- _Prompt_: Every line below should be set down exactly as it appears.

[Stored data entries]
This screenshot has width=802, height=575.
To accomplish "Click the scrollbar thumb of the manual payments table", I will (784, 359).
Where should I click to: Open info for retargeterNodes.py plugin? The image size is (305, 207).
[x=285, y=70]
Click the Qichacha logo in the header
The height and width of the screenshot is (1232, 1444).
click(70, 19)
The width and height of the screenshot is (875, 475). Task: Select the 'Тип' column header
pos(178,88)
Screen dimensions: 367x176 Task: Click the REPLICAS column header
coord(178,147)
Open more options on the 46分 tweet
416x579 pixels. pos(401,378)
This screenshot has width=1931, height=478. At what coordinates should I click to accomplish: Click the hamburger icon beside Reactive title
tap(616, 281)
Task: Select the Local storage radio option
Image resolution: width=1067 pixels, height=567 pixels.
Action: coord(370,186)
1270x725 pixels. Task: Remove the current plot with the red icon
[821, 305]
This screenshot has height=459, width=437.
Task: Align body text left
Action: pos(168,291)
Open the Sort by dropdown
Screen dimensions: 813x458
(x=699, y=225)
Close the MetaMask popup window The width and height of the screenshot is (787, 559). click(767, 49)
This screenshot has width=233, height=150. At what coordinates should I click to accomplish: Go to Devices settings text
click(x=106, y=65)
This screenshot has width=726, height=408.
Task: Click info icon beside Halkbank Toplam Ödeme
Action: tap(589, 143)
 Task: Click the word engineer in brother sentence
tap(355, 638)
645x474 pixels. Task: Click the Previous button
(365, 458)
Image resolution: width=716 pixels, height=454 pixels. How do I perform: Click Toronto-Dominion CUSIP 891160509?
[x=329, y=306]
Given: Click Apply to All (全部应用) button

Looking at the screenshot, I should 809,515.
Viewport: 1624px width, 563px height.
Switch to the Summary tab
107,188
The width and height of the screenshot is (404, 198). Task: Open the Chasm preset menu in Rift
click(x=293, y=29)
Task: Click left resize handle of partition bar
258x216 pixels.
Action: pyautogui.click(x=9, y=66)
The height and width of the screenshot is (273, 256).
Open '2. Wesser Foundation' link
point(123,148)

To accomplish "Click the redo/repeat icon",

- _Reply_:
This screenshot has width=802, height=575.
To accomplish "Click the scrollbar thumb of the manual payments table", I will (784, 359).
Where should I click to: Open info for retargeterNodes.py plugin? The image size is (305, 207).
[x=285, y=70]
Click the Qichacha logo in the header
The height and width of the screenshot is (1232, 1444).
click(70, 19)
The width and height of the screenshot is (875, 475). Task: Select the 'Тип' column header
pos(178,88)
Screen dimensions: 367x176 Task: Click the REPLICAS column header
coord(178,147)
Open more options on the 46分 tweet
416x579 pixels. pos(401,378)
This screenshot has width=1931, height=478. At what coordinates should I click to accomplish: Click the hamburger icon beside Reactive title
tap(616, 281)
Task: Select the Local storage radio option
Image resolution: width=1067 pixels, height=567 pixels.
Action: coord(370,186)
1270x725 pixels. Task: Remove the current plot with the red icon
[821, 305]
This screenshot has height=459, width=437.
Task: Align body text left
Action: pos(168,291)
Open the Sort by dropdown
Screen dimensions: 813x458
(x=699, y=225)
Close the MetaMask popup window The width and height of the screenshot is (787, 559). click(767, 49)
This screenshot has width=233, height=150. At what coordinates should I click to accomplish: Go to Devices settings text
click(x=106, y=65)
This screenshot has width=726, height=408.
Task: Click info icon beside Halkbank Toplam Ödeme
Action: tap(589, 143)
 Task: Click the word engineer in brother sentence
tap(355, 638)
645x474 pixels. Task: Click the Previous button
(365, 458)
Image resolution: width=716 pixels, height=454 pixels. How do I perform: Click Toronto-Dominion CUSIP 891160509?
[x=329, y=306]
Given: Click Apply to All (全部应用) button

Looking at the screenshot, I should 809,515.
Viewport: 1624px width, 563px height.
Switch to the Summary tab
107,188
The width and height of the screenshot is (404, 198). Task: Open the Chasm preset menu in Rift
click(x=293, y=29)
Task: Click left resize handle of partition bar
258x216 pixels.
Action: pyautogui.click(x=9, y=66)
The height and width of the screenshot is (273, 256).
Open '2. Wesser Foundation' link
point(123,148)

To accomplish "Click the redo/repeat icon",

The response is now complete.